Para Martinez (2001, p. 162) "Se esse valor é a menor importância suficiente para oferecer a subsistência humana, tanto vale para as remunerações como para os benefícios da previdência social.", ou seja, se em regra um trabalhador necessita de, no mínimo, um salário mínimo para manter-se, o beneficiário da previdência também o necessita.
9. Princípio da preservação do valor real dos benefícios
O princípio da preservação real dos benefícios vem regulado pelo art. 201, § 4º da CF/88, e visa assegurar o reajustamento dos mesmos para preservar-lhes o valor real, assim como os arts. 7º, VI e 37, X do mesmo diploma legal, ao vedar a irredutibilidade salarial, de vencimentos e subsídios.
Castro e Lazzari (2008, p.106) explicam que esse princípio é de fundamental importância para garantir o poder de compra do beneficiário da Previdência, tanto que está regulado na Lei 8.213/91 em seu art. 41-A, onde prevê o reajuste anual, na mesma data do reajuste do salário mínimo, pelo Índice Nacional de Preços ao Consumidor ? INPC, apurado pela Fundação Instituto Brasileiro de Geografia e Estatística ? IBGE.
Ou seja, é necessário que este princípio seja aplicado para que não seja causado prejuízo econômico aos beneficiários da previdência social.

10. Considerações finais
Com a análise acima, é possível entender que não é possível aplicar a norma sem aplicar os princípios, sob pena de causar prejuízo ao hipossuficiente, ou seja, ao cidadão, visto que a previdência visa a proteção da pessoa.
Nesta senda, cabe ao judiciário observá-los e aplicá-los caso a caso de forma a garantir um processo justo e de acordo com os ensinamentos da nossa Constituição Federal.

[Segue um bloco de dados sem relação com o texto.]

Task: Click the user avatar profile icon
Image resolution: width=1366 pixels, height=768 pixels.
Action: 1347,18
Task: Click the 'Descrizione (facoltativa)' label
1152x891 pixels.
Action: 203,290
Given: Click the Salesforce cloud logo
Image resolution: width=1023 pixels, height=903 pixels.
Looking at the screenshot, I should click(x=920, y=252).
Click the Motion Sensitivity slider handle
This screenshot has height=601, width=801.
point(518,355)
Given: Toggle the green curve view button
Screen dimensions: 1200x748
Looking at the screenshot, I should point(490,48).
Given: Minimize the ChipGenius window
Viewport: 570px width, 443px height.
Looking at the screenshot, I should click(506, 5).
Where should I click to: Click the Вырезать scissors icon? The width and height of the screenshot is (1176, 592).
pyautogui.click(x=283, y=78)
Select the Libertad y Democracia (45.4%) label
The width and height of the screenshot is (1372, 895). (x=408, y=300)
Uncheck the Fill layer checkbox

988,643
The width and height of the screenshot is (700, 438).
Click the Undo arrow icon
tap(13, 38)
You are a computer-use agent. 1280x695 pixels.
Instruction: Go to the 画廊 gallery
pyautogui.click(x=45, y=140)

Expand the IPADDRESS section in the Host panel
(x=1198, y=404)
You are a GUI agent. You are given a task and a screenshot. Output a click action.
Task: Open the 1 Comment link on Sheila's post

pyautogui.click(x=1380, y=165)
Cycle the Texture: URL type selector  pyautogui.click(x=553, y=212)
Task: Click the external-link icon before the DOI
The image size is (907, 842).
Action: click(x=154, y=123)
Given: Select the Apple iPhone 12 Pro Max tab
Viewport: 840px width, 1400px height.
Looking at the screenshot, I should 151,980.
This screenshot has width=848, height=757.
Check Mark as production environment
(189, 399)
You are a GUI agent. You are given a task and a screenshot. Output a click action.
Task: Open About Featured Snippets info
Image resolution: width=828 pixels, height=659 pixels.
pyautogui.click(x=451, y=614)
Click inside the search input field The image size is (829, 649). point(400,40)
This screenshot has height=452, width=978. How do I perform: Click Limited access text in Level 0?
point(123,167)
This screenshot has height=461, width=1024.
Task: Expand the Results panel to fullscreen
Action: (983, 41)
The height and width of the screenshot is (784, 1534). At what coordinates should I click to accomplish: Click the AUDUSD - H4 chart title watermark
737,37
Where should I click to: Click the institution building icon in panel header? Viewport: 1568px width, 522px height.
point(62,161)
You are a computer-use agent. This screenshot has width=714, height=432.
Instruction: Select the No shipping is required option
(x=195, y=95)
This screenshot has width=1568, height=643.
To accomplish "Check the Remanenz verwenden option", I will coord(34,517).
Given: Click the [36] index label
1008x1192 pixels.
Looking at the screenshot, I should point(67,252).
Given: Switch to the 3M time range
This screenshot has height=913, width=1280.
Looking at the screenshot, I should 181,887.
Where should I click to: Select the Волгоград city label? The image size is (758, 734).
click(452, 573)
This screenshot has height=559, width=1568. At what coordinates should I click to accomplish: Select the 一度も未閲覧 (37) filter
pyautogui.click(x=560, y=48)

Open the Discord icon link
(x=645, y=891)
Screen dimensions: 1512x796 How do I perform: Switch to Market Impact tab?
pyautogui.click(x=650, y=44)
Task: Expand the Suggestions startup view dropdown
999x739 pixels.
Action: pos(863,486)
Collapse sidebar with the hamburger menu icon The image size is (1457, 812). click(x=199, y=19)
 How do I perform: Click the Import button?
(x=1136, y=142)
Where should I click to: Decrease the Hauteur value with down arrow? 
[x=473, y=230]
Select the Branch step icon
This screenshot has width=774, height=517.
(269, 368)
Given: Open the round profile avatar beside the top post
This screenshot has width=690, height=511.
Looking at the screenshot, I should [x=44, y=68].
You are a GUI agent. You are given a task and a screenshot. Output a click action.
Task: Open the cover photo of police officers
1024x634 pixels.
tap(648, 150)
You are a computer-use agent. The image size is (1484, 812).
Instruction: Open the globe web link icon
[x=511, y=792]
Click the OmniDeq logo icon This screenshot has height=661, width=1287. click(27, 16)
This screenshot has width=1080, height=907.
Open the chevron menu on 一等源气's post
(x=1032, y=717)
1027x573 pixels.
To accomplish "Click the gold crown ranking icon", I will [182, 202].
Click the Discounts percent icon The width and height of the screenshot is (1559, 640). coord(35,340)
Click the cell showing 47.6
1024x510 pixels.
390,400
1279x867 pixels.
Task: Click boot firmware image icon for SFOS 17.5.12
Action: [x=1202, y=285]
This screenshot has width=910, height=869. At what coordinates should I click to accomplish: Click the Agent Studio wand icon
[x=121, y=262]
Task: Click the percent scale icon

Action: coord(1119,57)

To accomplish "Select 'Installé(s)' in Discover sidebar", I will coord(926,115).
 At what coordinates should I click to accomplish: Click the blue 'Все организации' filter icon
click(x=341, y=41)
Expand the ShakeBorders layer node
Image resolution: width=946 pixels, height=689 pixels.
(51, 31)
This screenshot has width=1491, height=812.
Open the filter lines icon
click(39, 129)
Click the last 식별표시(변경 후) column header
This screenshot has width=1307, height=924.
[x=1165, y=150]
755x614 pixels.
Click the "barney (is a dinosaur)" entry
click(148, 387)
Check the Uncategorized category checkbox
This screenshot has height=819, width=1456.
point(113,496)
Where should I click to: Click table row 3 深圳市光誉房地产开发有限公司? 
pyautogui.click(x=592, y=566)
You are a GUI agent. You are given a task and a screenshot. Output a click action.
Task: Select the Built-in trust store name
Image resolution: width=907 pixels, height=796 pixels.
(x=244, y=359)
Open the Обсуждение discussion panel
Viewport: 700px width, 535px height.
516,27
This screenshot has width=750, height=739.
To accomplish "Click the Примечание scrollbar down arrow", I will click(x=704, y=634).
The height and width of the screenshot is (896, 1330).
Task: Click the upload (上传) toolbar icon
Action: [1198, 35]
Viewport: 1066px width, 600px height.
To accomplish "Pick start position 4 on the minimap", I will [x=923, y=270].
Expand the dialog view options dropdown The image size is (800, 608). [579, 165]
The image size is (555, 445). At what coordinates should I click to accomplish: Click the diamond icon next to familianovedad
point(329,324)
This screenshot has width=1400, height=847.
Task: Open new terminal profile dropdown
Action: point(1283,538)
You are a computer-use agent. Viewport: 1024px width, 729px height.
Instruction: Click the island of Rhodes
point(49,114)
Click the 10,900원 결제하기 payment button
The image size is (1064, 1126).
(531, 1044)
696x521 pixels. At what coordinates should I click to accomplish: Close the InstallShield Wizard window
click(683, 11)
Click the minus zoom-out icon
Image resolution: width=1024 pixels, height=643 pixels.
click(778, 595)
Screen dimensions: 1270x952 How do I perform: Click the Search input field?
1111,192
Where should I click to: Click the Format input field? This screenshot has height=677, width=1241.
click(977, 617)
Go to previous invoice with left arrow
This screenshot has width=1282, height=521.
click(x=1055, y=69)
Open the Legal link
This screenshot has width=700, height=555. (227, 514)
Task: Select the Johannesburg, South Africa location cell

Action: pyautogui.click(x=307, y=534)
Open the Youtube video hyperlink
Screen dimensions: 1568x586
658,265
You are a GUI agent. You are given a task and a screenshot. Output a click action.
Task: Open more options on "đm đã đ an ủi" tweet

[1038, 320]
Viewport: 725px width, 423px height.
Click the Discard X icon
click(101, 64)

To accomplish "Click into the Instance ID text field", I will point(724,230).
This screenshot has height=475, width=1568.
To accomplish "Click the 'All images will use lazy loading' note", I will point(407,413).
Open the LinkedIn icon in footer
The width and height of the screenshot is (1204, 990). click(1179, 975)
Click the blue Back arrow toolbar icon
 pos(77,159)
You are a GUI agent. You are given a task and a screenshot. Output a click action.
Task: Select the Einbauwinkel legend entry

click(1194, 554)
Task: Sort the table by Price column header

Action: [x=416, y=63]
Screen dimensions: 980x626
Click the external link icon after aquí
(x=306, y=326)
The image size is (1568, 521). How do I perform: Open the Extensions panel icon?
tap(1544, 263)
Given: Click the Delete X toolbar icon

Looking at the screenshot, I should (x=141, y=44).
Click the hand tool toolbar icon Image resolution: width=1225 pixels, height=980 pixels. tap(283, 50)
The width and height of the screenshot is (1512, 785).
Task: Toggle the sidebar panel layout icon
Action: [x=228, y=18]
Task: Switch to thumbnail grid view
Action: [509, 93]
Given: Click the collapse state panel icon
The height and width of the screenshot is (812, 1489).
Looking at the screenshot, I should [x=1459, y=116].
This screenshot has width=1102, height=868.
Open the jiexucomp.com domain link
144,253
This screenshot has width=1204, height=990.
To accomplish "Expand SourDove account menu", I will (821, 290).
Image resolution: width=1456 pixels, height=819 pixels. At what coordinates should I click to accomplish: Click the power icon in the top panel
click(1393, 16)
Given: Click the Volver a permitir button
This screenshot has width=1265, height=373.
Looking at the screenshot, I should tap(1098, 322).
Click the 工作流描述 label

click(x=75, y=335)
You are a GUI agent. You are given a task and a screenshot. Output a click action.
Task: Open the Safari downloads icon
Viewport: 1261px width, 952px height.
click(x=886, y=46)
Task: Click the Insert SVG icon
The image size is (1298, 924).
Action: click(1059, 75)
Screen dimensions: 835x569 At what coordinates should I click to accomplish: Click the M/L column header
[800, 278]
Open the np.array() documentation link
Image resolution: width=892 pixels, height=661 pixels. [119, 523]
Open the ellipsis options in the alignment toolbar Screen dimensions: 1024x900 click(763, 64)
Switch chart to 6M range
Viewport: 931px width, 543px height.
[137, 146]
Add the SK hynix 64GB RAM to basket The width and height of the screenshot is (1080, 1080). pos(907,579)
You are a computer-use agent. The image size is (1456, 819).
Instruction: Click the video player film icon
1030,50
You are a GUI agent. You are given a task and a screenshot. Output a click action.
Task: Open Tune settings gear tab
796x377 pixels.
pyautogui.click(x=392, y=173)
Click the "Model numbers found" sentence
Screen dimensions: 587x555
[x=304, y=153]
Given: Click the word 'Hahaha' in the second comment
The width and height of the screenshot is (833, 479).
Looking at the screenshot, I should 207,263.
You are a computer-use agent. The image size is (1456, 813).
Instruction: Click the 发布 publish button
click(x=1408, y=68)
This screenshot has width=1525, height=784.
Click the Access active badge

11. Referências bibliográficas
CASTRO, Carlos Alberto Pereira de; LAZZARI, João Batista. Manual de Direito Previdenciário. Florianópolis: Copnceito Editorial, 2008.

CORREIA, Erica Paulo Barcha; CORREIA, Marcus Orione Gonçalves. Curso de Direito da Seguridade Social. São Paulo: Saraiva, 2008.

DUARTE, Marina Vasques. Direito Previdenciário. Porto Alegre: Verbo Jurídico, 2008.

MARTINEZ, Wladimir Novaes. Princípios de Direito Previdenciário. São Paulo: LTr, 2001.

TAVARES, Marcelo Leonardo. Direito Previdenciário. Rio de Janeiro: Lúmen Juris, 2005.